La Policía Nacional ha abortado una batalla campal entre peligrosos ultras de fútbol con motivo del partido de la Champions que el miércoles enfrentó al Real Madrid contra la Roma. Los investigadores lograron identificar a decenas de hinchas italianos, que pretendían, junto a los del Atlético, emprenderla con los del club blanco, presuntamente, al término del encuentro, en el Bernabéu. La Jefatura de Policía había dispuesto, como suele ocurrir en estos encuentros de cierto riesgo, un dispositivo de vigilancia no solo en las inmediaciones del coloso de la Castellana, sino en aquellos lugares donde suelen reunirse sus «enemigos» futbolísticos. En este caso, los expertos de la Brigada de Información se desplazaron a las inmediaciones del bar Duratón, un local al que suelen acudir los radicales del Frente Atlético(acérrimos antagonistas de los «blancos»), a sabiendas de que, horas antes del partido, podrían estar tramando algo.

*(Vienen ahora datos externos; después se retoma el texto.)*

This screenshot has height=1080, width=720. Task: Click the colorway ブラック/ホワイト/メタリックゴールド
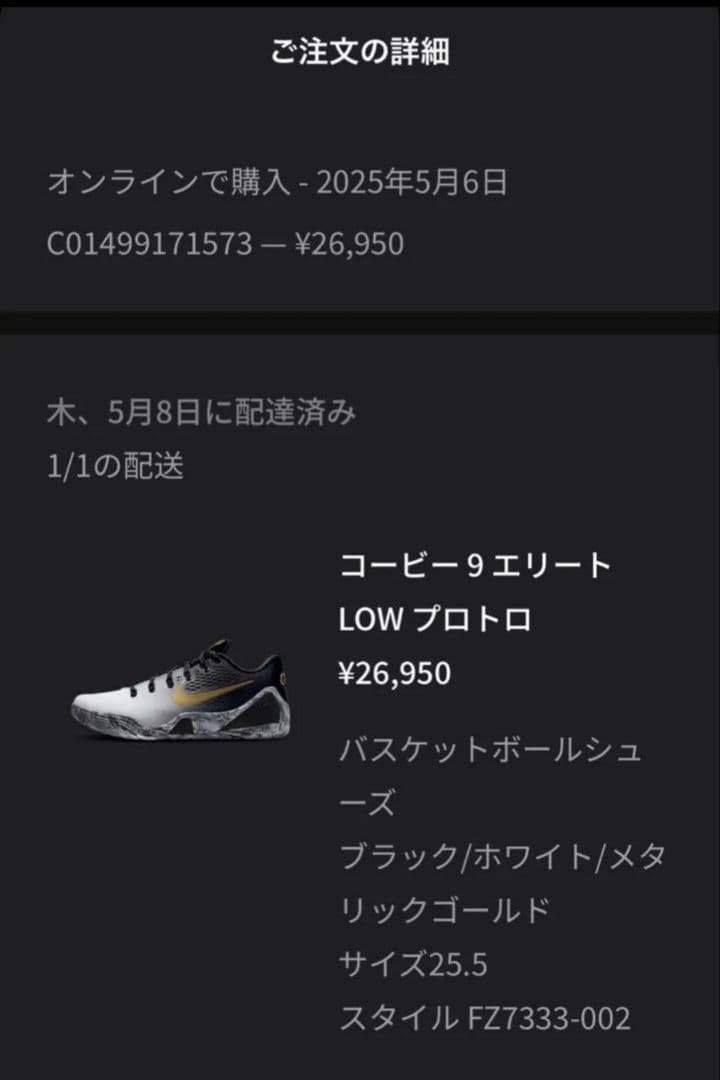click(x=490, y=880)
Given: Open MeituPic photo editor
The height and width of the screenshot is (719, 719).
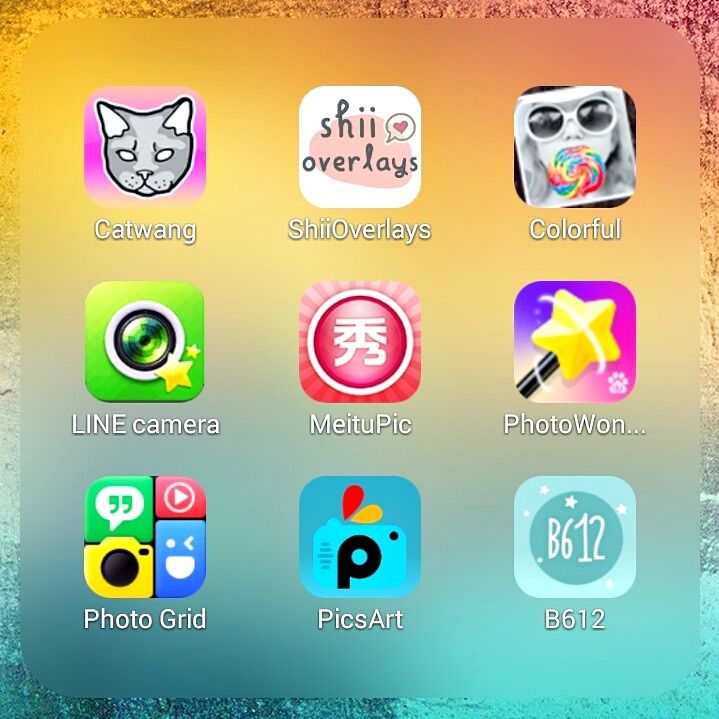Looking at the screenshot, I should tap(360, 342).
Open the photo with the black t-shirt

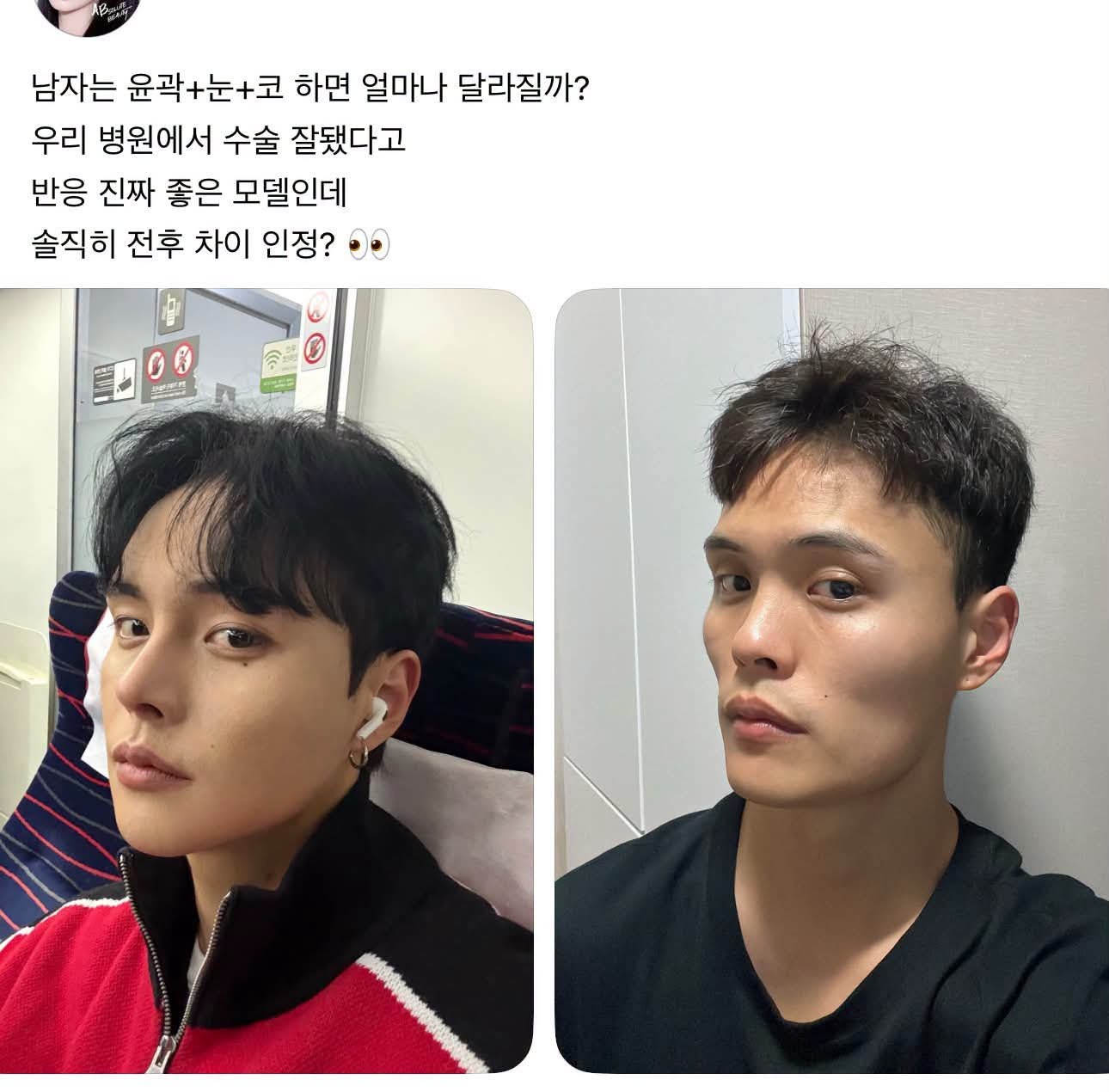(x=832, y=680)
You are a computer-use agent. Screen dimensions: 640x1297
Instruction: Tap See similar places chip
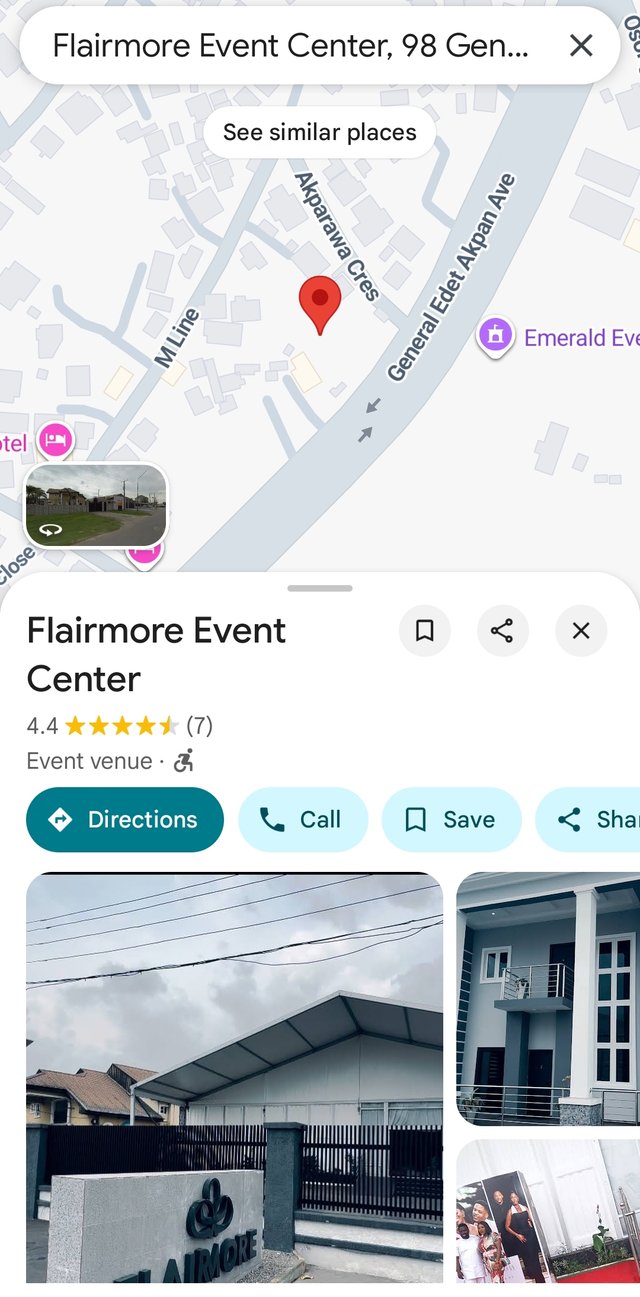pos(319,132)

Y así fue. A eso de las cinco y media de la tarde, los investigadores vieron en la zona de San Epifanio, justo al lado del antiguo estadio rojiblanco, el Vicente Calderón, a unas 60 personas arremolinadas y con actitud bastante nerviosa. Los agentes se acercaron y los identificaron a todos. Había tanto hinchas «tifosi», de la Roma, con los del Frente Atlético, que eran mayoría. Se da la circunstancia de que ambos son de «ideología» totalmente opuesta (los primeros, de extrema izquierda y los madrileños, de ultra derecha), aunque, como indican fuentes policiales, les unía el enemigo común: el Madrid. Y, a río revuelto, ganancia de pescadores. Al fin y al cabo, la supuesta politización de cada uno de estos grupos no es más que la excusa para dar rienda suelta a sus ansias de violencia, añaden los expertos.

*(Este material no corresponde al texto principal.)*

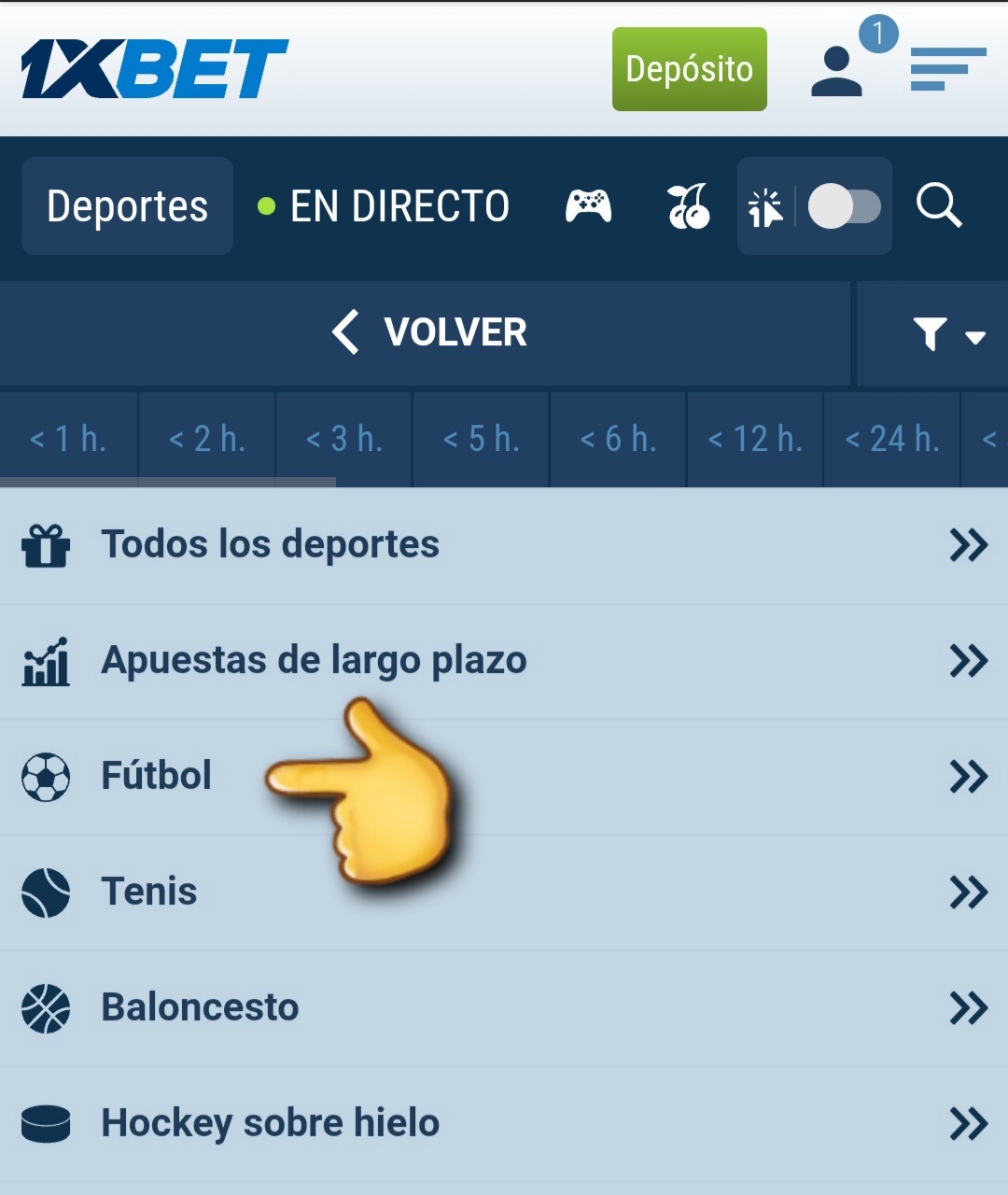Open Hockey sobre hielo

(504, 1124)
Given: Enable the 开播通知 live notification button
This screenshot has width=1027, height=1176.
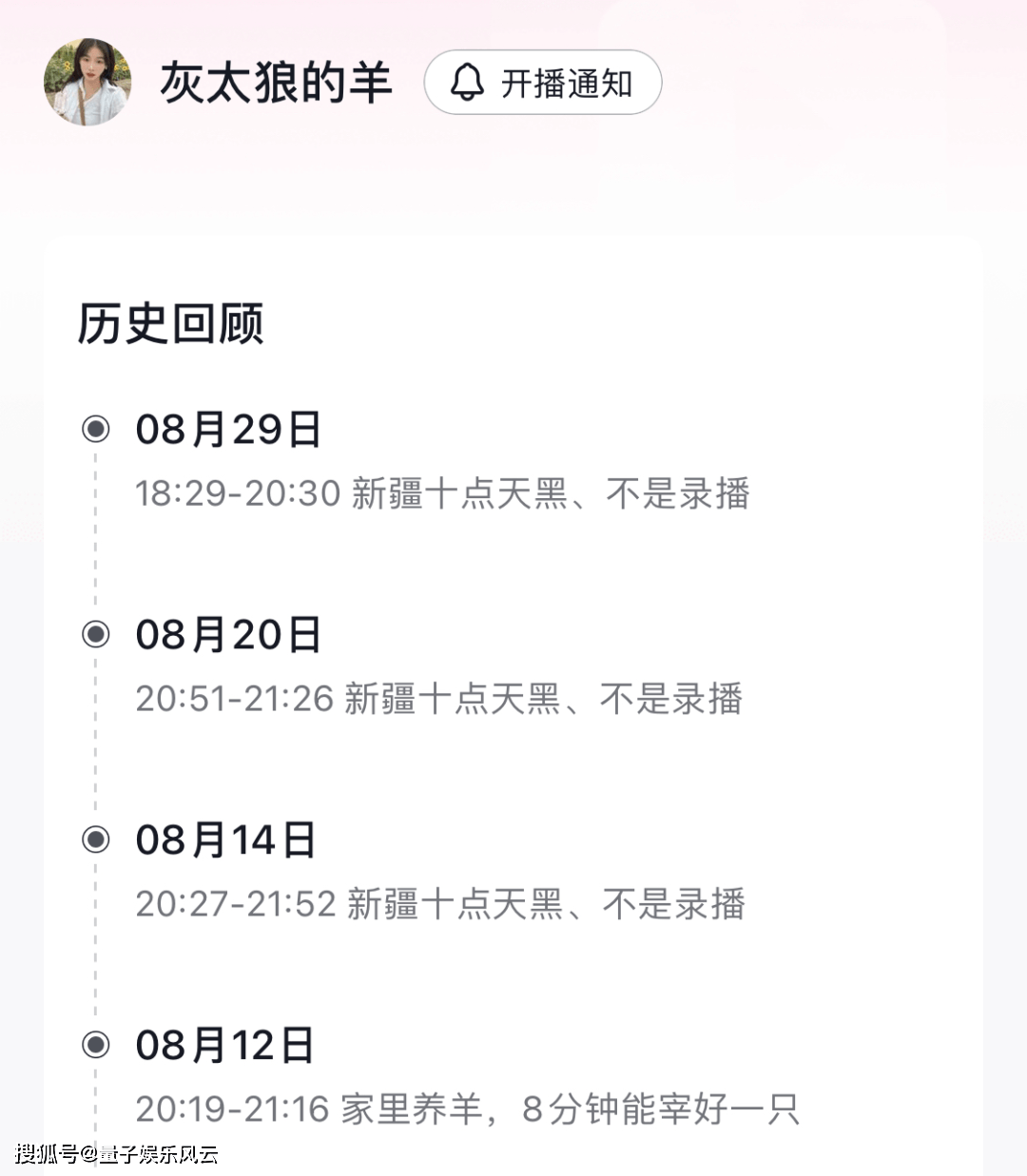Looking at the screenshot, I should point(542,83).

Cuando la Brigada de Información se encontraba realizando cacheos y filiando a los radicales, vieron cómo un individuo, a bordo de un coche y que resultó ser un miembro del Frente Atlético, pasaba por la zona. Cuando le abrieron el vehículo, se sorprendieron al ver que había diez grandes bengalas dentro. Se trata de artefactos de gran peligrosidad y que están, lógicamente, prohibidos, sobre todo en el interior de estadios y sus inmediaciones. Pueden provocar lesiones que, en algunos casos, han acabado con la muerte de algún espectador.

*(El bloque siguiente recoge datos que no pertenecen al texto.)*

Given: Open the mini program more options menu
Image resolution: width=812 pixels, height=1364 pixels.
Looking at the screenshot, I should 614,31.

Se requisó el material y se le aplicará la Ley de Seguridad Ciudadana; algo que no le saldrá muy caro, habida cuenta de que la legislación que se refiere al Deporte solo podría aplicársele si los hechos se hubieran producido en el entorno de donde se iba a producir el encuentro a partir de las nueve de la noche, junto al Santiago Bernabéu.

El asunto de las identificaciones y cacheos previos es importante no solo por si antes del fútbol se produce algún incidente; sino también por si, a su término o durante él, hay algún altercado grave, de manera que los investigadores puedan tener controlados los nombres, apellidos y direcciones de los sospechosos, precisan nuestros informantes.

Casi 360 efectivos

La Delegación del Gobierno había dispuesto un despliegue de cerca de 360 efectivos de la Policía Nacional para velar por la seguridad de este evento deportivo, que estaba considerado de riesgo alto. Hasta 3.000 forofos de la Roma habían acudido a Madrid para presenciarlo o vivir el ambiente en la calle. Sin embargo, alrededor de 1.600 eran los únicos que tenían entradas para verlo dentro. Eso sí, al final se saldó con una victoria madridista de tres goles a cero.

En el dispositivo participaron agentes de la mencionada Brigada de Información, pero también de las Unidades de Intervención Policial (UIP) o «antidisturbios»; de la Unidad de Caballería; de la Policía Municipal, Samur, Bomberos y Cruz Roja, además de los vigilantes del Real Madrid.